ACTIVITY
Please repeat the records, word for word and without gaps.

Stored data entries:
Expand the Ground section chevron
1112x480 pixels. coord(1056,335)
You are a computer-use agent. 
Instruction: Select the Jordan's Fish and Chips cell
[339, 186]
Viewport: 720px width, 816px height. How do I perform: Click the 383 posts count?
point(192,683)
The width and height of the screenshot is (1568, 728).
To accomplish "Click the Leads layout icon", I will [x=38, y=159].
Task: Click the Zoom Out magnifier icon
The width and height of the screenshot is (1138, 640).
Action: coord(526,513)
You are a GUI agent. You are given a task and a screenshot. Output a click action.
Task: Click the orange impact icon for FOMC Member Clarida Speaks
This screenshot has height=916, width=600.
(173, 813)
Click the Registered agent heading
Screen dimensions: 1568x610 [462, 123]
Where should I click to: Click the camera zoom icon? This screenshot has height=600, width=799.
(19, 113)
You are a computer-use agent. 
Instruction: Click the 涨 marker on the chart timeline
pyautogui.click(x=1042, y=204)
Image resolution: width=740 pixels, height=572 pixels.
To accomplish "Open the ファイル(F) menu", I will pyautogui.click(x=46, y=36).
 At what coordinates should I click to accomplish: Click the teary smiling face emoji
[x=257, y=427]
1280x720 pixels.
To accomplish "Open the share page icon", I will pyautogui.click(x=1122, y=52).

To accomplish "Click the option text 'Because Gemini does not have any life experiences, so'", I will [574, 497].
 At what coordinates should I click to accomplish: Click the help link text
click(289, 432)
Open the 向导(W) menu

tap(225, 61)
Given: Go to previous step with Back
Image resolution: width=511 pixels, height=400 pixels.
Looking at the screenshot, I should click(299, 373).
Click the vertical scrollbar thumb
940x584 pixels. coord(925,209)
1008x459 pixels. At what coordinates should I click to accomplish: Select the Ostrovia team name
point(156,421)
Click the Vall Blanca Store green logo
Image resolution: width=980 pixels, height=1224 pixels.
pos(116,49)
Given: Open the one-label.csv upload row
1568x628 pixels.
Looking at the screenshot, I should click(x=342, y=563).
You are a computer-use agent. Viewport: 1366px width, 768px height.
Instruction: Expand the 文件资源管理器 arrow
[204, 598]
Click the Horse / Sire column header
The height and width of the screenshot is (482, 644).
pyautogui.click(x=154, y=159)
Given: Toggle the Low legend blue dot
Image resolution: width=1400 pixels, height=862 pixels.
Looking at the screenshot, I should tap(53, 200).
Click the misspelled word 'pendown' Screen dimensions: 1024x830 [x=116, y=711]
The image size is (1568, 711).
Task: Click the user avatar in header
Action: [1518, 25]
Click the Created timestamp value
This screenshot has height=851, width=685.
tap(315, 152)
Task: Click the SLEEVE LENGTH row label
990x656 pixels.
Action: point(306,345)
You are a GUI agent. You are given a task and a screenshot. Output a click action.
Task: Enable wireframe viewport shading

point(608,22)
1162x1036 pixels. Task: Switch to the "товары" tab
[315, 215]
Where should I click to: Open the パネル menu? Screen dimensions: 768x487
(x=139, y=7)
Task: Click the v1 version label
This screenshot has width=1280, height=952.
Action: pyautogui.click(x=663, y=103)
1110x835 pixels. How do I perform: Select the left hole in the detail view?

SOLUTION BELOW
Expand the Ground section chevron
1112x480 pixels. coord(1056,335)
You are a computer-use agent. 
Instruction: Select the Jordan's Fish and Chips cell
[339, 186]
Viewport: 720px width, 816px height. How do I perform: Click the 383 posts count?
point(192,683)
The width and height of the screenshot is (1568, 728).
To accomplish "Click the Leads layout icon", I will [x=38, y=159].
Task: Click the Zoom Out magnifier icon
The width and height of the screenshot is (1138, 640).
Action: coord(526,513)
You are a GUI agent. You are given a task and a screenshot. Output a click action.
Task: Click the orange impact icon for FOMC Member Clarida Speaks
This screenshot has height=916, width=600.
(173, 813)
Click the Registered agent heading
Screen dimensions: 1568x610 [462, 123]
Where should I click to: Click the camera zoom icon? This screenshot has height=600, width=799.
(19, 113)
You are a computer-use agent. 
Instruction: Click the 涨 marker on the chart timeline
pyautogui.click(x=1042, y=204)
Image resolution: width=740 pixels, height=572 pixels.
To accomplish "Open the ファイル(F) menu", I will pyautogui.click(x=46, y=36).
 At what coordinates should I click to accomplish: Click the teary smiling face emoji
[x=257, y=427]
1280x720 pixels.
To accomplish "Open the share page icon", I will pyautogui.click(x=1122, y=52).

To accomplish "Click the option text 'Because Gemini does not have any life experiences, so'", I will [574, 497].
 At what coordinates should I click to accomplish: Click the help link text
click(289, 432)
Open the 向导(W) menu

tap(225, 61)
Given: Go to previous step with Back
Image resolution: width=511 pixels, height=400 pixels.
Looking at the screenshot, I should click(299, 373).
Click the vertical scrollbar thumb
940x584 pixels. coord(925,209)
1008x459 pixels. At what coordinates should I click to accomplish: Select the Ostrovia team name
point(156,421)
Click the Vall Blanca Store green logo
Image resolution: width=980 pixels, height=1224 pixels.
pos(116,49)
Given: Open the one-label.csv upload row
1568x628 pixels.
Looking at the screenshot, I should click(x=342, y=563).
You are a computer-use agent. Viewport: 1366px width, 768px height.
Instruction: Expand the 文件资源管理器 arrow
[204, 598]
Click the Horse / Sire column header
The height and width of the screenshot is (482, 644).
pyautogui.click(x=154, y=159)
Given: Toggle the Low legend blue dot
Image resolution: width=1400 pixels, height=862 pixels.
Looking at the screenshot, I should tap(53, 200).
Click the misspelled word 'pendown' Screen dimensions: 1024x830 [x=116, y=711]
The image size is (1568, 711).
Task: Click the user avatar in header
Action: [1518, 25]
Click the Created timestamp value
This screenshot has height=851, width=685.
tap(315, 152)
Task: Click the SLEEVE LENGTH row label
990x656 pixels.
Action: point(306,345)
You are a GUI agent. You are given a task and a screenshot. Output a click action.
Task: Enable wireframe viewport shading

point(608,22)
1162x1036 pixels. Task: Switch to the "товары" tab
[315, 215]
Where should I click to: Open the パネル menu? Screen dimensions: 768x487
(x=139, y=7)
Task: Click the v1 version label
This screenshot has width=1280, height=952.
Action: pyautogui.click(x=663, y=103)
1110x835 pixels. How do I perform: Select the left hole in the detail view?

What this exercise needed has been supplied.